* TAREFA A REALIZAR *
Redigite todas as linhas abaixo, sem qualquer alteração.
▼▼▼
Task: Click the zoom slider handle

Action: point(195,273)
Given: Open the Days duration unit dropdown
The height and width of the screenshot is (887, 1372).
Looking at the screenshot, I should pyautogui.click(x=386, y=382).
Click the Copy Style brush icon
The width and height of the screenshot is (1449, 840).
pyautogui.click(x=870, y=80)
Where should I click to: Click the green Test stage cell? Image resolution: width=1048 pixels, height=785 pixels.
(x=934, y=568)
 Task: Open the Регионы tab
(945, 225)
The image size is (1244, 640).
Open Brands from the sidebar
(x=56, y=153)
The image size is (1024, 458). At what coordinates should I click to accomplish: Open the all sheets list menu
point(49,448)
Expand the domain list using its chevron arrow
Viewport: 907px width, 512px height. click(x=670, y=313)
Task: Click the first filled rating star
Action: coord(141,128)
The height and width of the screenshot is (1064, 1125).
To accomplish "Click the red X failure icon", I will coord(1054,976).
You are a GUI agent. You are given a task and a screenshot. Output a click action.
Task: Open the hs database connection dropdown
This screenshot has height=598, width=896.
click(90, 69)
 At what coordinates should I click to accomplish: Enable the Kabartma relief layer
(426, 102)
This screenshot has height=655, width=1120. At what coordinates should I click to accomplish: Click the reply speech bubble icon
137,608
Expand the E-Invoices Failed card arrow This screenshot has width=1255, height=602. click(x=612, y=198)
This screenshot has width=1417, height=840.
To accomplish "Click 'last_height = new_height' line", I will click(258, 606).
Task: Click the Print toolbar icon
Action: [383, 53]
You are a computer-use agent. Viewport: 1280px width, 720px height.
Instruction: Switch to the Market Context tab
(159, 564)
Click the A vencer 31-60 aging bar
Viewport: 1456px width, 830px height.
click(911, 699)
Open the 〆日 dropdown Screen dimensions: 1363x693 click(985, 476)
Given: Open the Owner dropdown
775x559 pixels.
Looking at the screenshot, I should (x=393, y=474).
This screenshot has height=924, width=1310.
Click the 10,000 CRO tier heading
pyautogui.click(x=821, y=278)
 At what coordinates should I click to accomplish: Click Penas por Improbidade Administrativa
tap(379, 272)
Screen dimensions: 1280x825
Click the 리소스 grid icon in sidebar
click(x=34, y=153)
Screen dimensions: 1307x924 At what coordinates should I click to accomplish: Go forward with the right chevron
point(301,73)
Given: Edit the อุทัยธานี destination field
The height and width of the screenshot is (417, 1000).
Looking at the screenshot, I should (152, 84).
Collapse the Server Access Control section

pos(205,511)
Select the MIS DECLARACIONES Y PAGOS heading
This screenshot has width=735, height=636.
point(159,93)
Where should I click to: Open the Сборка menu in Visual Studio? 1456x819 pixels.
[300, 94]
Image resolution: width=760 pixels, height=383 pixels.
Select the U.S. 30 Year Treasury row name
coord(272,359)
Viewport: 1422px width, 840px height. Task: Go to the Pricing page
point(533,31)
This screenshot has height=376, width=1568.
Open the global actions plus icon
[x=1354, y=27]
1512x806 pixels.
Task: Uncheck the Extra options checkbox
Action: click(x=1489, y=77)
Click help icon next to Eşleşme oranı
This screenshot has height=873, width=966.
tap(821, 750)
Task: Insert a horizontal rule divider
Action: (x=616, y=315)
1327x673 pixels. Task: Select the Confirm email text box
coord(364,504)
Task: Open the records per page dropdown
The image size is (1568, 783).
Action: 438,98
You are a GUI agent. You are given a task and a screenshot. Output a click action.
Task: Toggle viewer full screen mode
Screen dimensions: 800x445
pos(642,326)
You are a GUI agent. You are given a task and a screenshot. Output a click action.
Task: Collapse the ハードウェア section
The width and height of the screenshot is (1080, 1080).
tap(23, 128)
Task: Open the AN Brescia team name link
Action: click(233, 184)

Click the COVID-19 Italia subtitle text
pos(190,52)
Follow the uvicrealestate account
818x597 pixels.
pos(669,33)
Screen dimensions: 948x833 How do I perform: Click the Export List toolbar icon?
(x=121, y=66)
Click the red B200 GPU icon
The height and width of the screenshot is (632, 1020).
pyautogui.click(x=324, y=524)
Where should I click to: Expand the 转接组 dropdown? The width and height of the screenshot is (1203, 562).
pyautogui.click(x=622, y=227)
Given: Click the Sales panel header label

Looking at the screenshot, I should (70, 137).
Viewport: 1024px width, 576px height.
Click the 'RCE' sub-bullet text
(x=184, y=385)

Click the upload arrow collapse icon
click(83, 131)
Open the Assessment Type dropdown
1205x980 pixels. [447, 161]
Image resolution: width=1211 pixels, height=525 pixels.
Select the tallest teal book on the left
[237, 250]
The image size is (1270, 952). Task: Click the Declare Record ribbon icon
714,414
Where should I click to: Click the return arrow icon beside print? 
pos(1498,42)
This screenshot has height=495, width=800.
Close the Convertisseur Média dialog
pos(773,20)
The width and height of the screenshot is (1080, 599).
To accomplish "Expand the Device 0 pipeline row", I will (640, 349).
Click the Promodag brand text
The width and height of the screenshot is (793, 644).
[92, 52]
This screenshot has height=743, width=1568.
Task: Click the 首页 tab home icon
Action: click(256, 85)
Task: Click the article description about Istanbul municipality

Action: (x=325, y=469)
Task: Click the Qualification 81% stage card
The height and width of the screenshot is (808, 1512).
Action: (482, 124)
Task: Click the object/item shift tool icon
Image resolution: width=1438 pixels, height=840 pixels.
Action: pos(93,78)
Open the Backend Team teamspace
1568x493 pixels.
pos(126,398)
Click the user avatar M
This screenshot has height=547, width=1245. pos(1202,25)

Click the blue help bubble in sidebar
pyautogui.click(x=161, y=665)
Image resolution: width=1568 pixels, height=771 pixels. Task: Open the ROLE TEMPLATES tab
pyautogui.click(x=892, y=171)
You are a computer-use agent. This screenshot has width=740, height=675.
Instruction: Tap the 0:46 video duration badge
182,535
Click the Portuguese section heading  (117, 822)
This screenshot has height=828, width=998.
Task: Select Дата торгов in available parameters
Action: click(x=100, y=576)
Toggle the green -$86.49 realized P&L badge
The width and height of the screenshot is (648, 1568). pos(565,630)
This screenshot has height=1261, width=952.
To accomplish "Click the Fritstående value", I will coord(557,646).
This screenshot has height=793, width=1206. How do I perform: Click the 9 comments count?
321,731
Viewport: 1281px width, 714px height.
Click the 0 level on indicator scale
▲▲▲
* SOLUÇÃO DO EXERCÍCIO *
Task: Click the zoom slider handle

Action: point(195,273)
Given: Open the Days duration unit dropdown
The height and width of the screenshot is (887, 1372).
Looking at the screenshot, I should pyautogui.click(x=386, y=382).
Click the Copy Style brush icon
The width and height of the screenshot is (1449, 840).
pyautogui.click(x=870, y=80)
Where should I click to: Click the green Test stage cell? Image resolution: width=1048 pixels, height=785 pixels.
(x=934, y=568)
 Task: Open the Регионы tab
(945, 225)
The image size is (1244, 640).
Open Brands from the sidebar
(x=56, y=153)
The image size is (1024, 458). At what coordinates should I click to accomplish: Open the all sheets list menu
point(49,448)
Expand the domain list using its chevron arrow
Viewport: 907px width, 512px height. click(x=670, y=313)
Task: Click the first filled rating star
Action: coord(141,128)
The height and width of the screenshot is (1064, 1125).
To accomplish "Click the red X failure icon", I will coord(1054,976).
You are a GUI agent. You are given a task and a screenshot. Output a click action.
Task: Open the hs database connection dropdown
This screenshot has height=598, width=896.
click(90, 69)
 At what coordinates should I click to accomplish: Enable the Kabartma relief layer
(426, 102)
This screenshot has height=655, width=1120. At what coordinates should I click to accomplish: Click the reply speech bubble icon
137,608
Expand the E-Invoices Failed card arrow This screenshot has width=1255, height=602. click(x=612, y=198)
This screenshot has width=1417, height=840.
To accomplish "Click 'last_height = new_height' line", I will click(258, 606).
Task: Click the Print toolbar icon
Action: [383, 53]
You are a computer-use agent. Viewport: 1280px width, 720px height.
Instruction: Switch to the Market Context tab
(159, 564)
Click the A vencer 31-60 aging bar
Viewport: 1456px width, 830px height.
click(911, 699)
Open the 〆日 dropdown Screen dimensions: 1363x693 click(985, 476)
Given: Open the Owner dropdown
775x559 pixels.
Looking at the screenshot, I should (x=393, y=474).
This screenshot has height=924, width=1310.
Click the 10,000 CRO tier heading
pyautogui.click(x=821, y=278)
 At what coordinates should I click to accomplish: Click Penas por Improbidade Administrativa
tap(379, 272)
Screen dimensions: 1280x825
Click the 리소스 grid icon in sidebar
click(x=34, y=153)
Screen dimensions: 1307x924 At what coordinates should I click to accomplish: Go forward with the right chevron
point(301,73)
Given: Edit the อุทัยธานี destination field
The height and width of the screenshot is (417, 1000).
Looking at the screenshot, I should (152, 84).
Collapse the Server Access Control section

pos(205,511)
Select the MIS DECLARACIONES Y PAGOS heading
This screenshot has width=735, height=636.
point(159,93)
Where should I click to: Open the Сборка menu in Visual Studio? 1456x819 pixels.
[300, 94]
Image resolution: width=760 pixels, height=383 pixels.
Select the U.S. 30 Year Treasury row name
coord(272,359)
Viewport: 1422px width, 840px height. Task: Go to the Pricing page
point(533,31)
This screenshot has height=376, width=1568.
Open the global actions plus icon
[x=1354, y=27]
1512x806 pixels.
Task: Uncheck the Extra options checkbox
Action: click(x=1489, y=77)
Click help icon next to Eşleşme oranı
This screenshot has height=873, width=966.
tap(821, 750)
Task: Insert a horizontal rule divider
Action: (x=616, y=315)
1327x673 pixels. Task: Select the Confirm email text box
coord(364,504)
Task: Open the records per page dropdown
The image size is (1568, 783).
Action: 438,98
You are a GUI agent. You are given a task and a screenshot. Output a click action.
Task: Toggle viewer full screen mode
Screen dimensions: 800x445
pos(642,326)
You are a GUI agent. You are given a task and a screenshot. Output a click action.
Task: Collapse the ハードウェア section
The width and height of the screenshot is (1080, 1080).
tap(23, 128)
Task: Open the AN Brescia team name link
Action: click(233, 184)

Click the COVID-19 Italia subtitle text
pos(190,52)
Follow the uvicrealestate account
818x597 pixels.
pos(669,33)
Screen dimensions: 948x833 How do I perform: Click the Export List toolbar icon?
(x=121, y=66)
Click the red B200 GPU icon
The height and width of the screenshot is (632, 1020).
pyautogui.click(x=324, y=524)
Where should I click to: Expand the 转接组 dropdown? The width and height of the screenshot is (1203, 562).
pyautogui.click(x=622, y=227)
Given: Click the Sales panel header label

Looking at the screenshot, I should (70, 137).
Viewport: 1024px width, 576px height.
Click the 'RCE' sub-bullet text
(x=184, y=385)

Click the upload arrow collapse icon
click(83, 131)
Open the Assessment Type dropdown
1205x980 pixels. [447, 161]
Image resolution: width=1211 pixels, height=525 pixels.
Select the tallest teal book on the left
[237, 250]
The image size is (1270, 952). Task: Click the Declare Record ribbon icon
714,414
Where should I click to: Click the return arrow icon beside print? 
pos(1498,42)
This screenshot has height=495, width=800.
Close the Convertisseur Média dialog
pos(773,20)
The width and height of the screenshot is (1080, 599).
To accomplish "Expand the Device 0 pipeline row", I will (640, 349).
Click the Promodag brand text
The width and height of the screenshot is (793, 644).
[92, 52]
This screenshot has height=743, width=1568.
Task: Click the 首页 tab home icon
Action: click(256, 85)
Task: Click the article description about Istanbul municipality

Action: (x=325, y=469)
Task: Click the Qualification 81% stage card
The height and width of the screenshot is (808, 1512).
Action: (482, 124)
Task: Click the object/item shift tool icon
Image resolution: width=1438 pixels, height=840 pixels.
Action: pos(93,78)
Open the Backend Team teamspace
1568x493 pixels.
pos(126,398)
Click the user avatar M
This screenshot has height=547, width=1245. pos(1202,25)

Click the blue help bubble in sidebar
pyautogui.click(x=161, y=665)
Image resolution: width=1568 pixels, height=771 pixels. Task: Open the ROLE TEMPLATES tab
pyautogui.click(x=892, y=171)
You are a computer-use agent. This screenshot has width=740, height=675.
Instruction: Tap the 0:46 video duration badge
182,535
Click the Portuguese section heading  (117, 822)
This screenshot has height=828, width=998.
Task: Select Дата торгов in available parameters
Action: click(x=100, y=576)
Toggle the green -$86.49 realized P&L badge
The width and height of the screenshot is (648, 1568). pos(565,630)
This screenshot has height=1261, width=952.
To accomplish "Click the Fritstående value", I will coord(557,646).
This screenshot has height=793, width=1206. How do I perform: Click the 9 comments count?
321,731
Viewport: 1281px width, 714px height.
Click the 0 level on indicator scale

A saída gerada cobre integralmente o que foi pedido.